Dataset records:
-=-=-=-=-

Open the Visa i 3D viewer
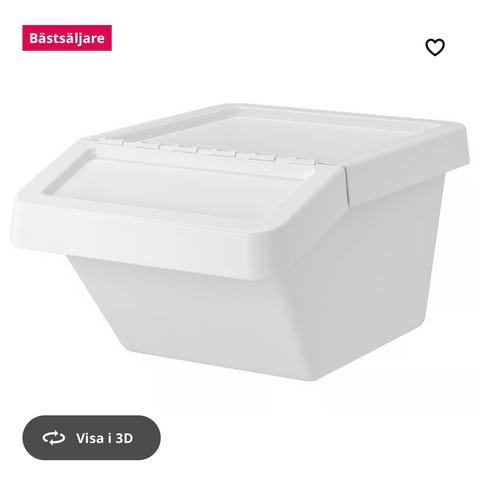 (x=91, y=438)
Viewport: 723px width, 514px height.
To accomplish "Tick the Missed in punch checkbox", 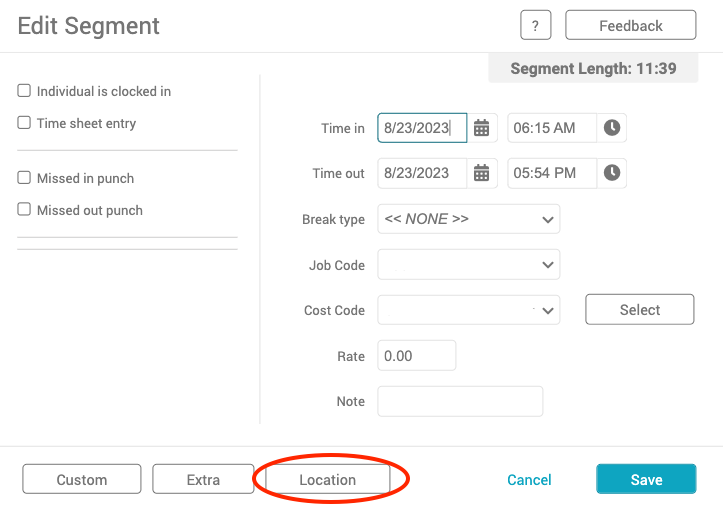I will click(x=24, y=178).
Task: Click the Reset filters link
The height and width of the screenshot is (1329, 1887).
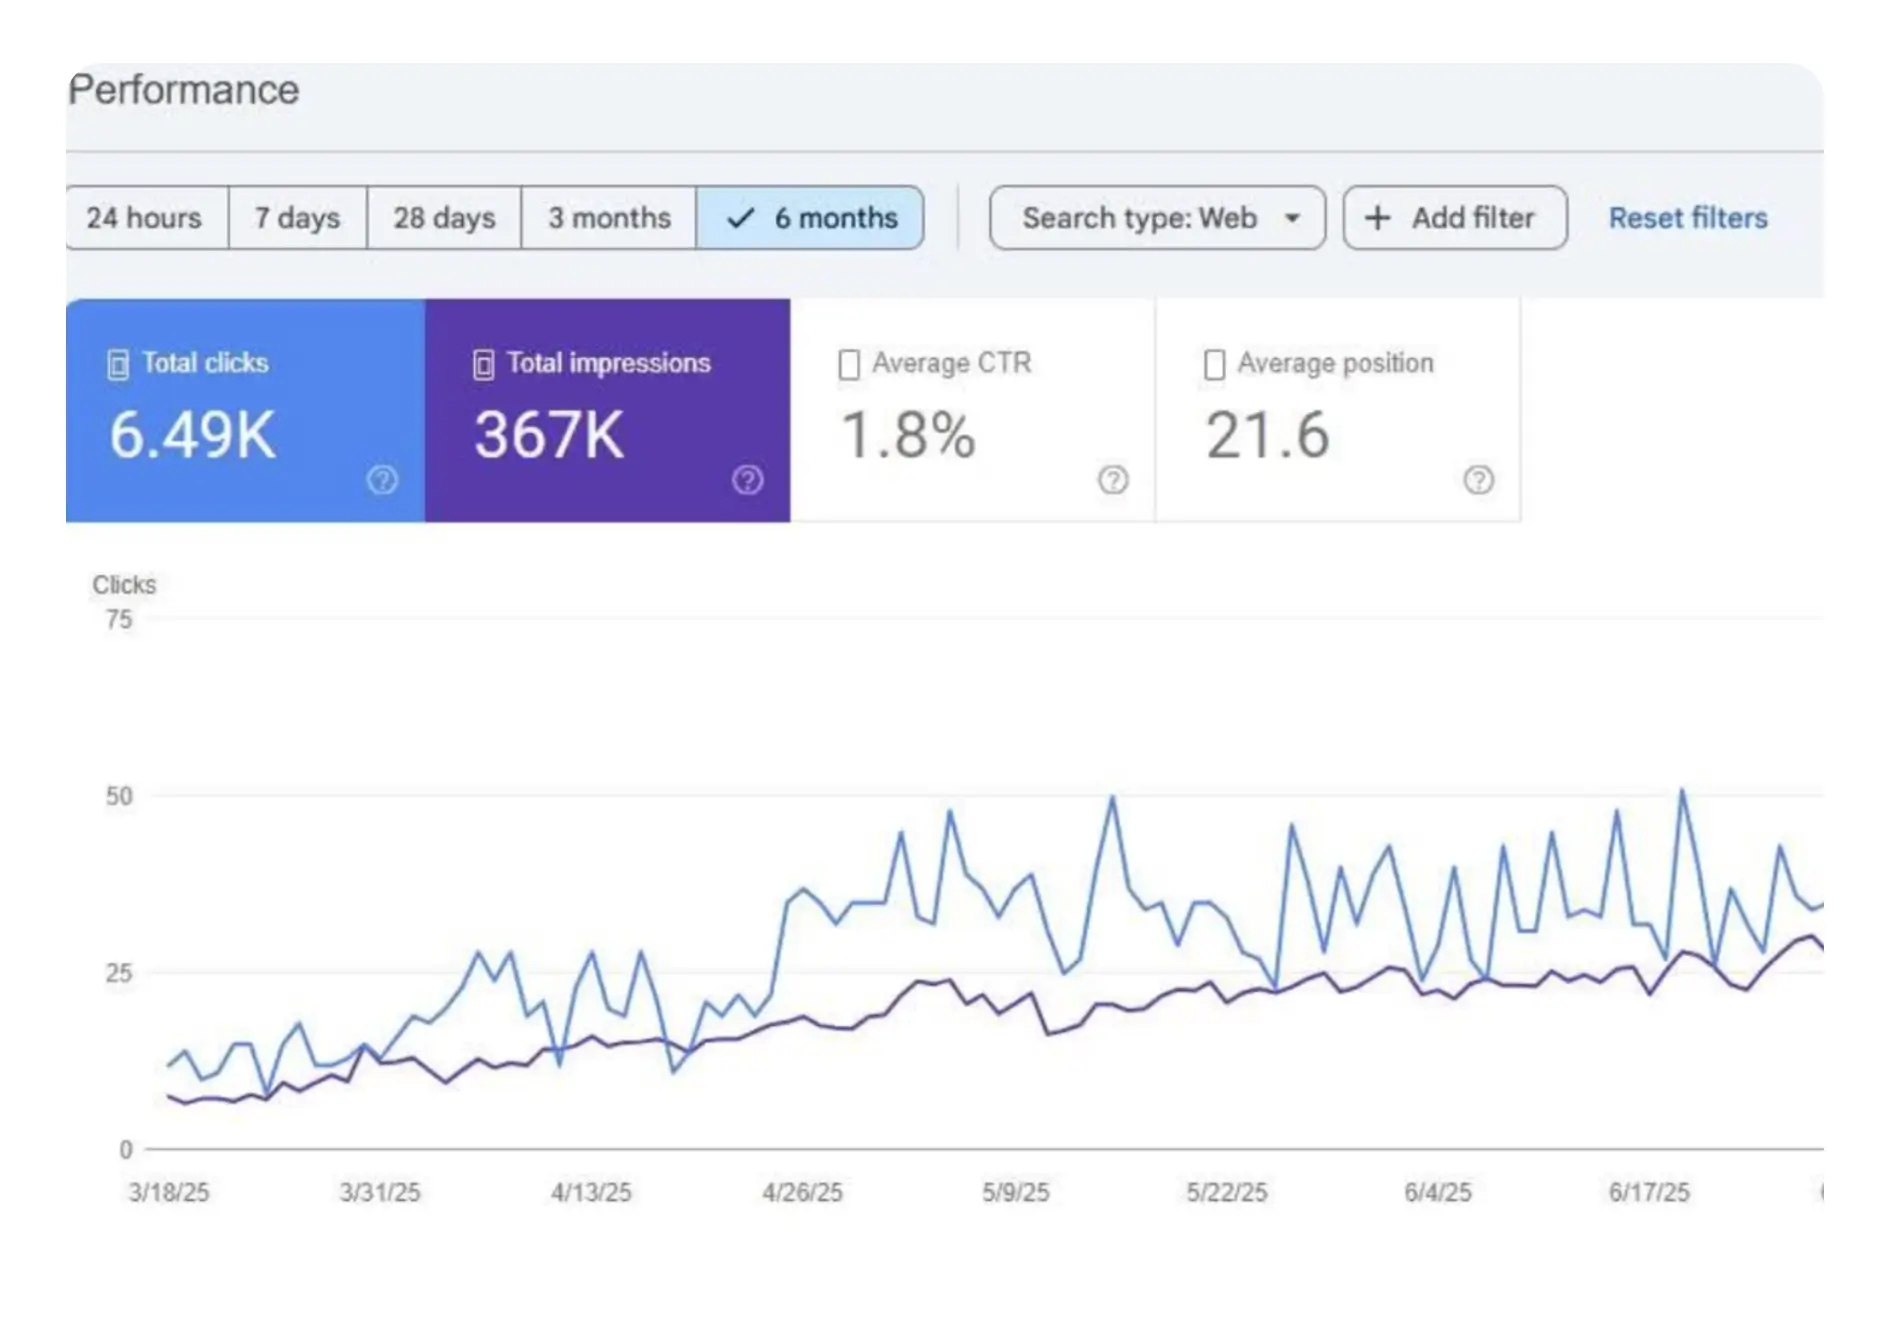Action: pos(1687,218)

-=-=-=-=-

Aim of the task: Once the line holding "Task: Click the Reset filters link" is found, set down that line and every line after it, exactly, through the last line of the records above, omitting pictures.

Exercise solution:
Task: Click the Reset filters link
The height and width of the screenshot is (1329, 1887).
Action: pos(1687,218)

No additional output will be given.